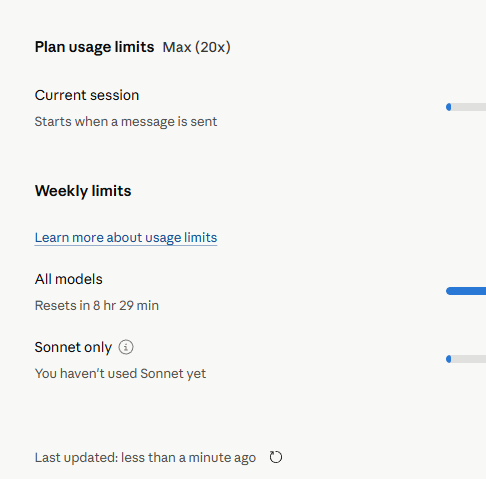This screenshot has height=479, width=486.
Task: Click the All models label
Action: (x=69, y=279)
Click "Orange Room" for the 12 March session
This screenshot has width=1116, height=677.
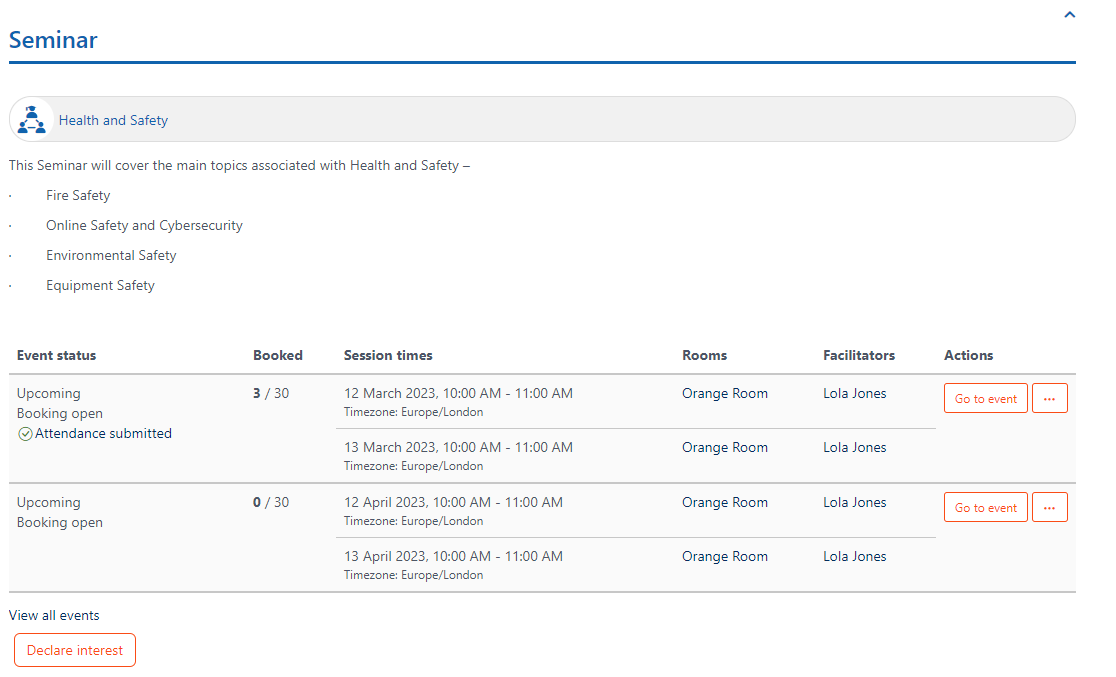click(x=724, y=393)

———

- _WHAT THE EXERCISE ASKS_
Rewrite all of the material above, putting "meeting" in place of "session" and changing nothing else. Leave the pictures out.

- _FINISHED ANSWER_
This screenshot has height=479, width=486.
Task: Click the All models label
Action: (x=69, y=279)
Click "Orange Room" for the 12 March meeting
This screenshot has width=1116, height=677.
click(x=724, y=393)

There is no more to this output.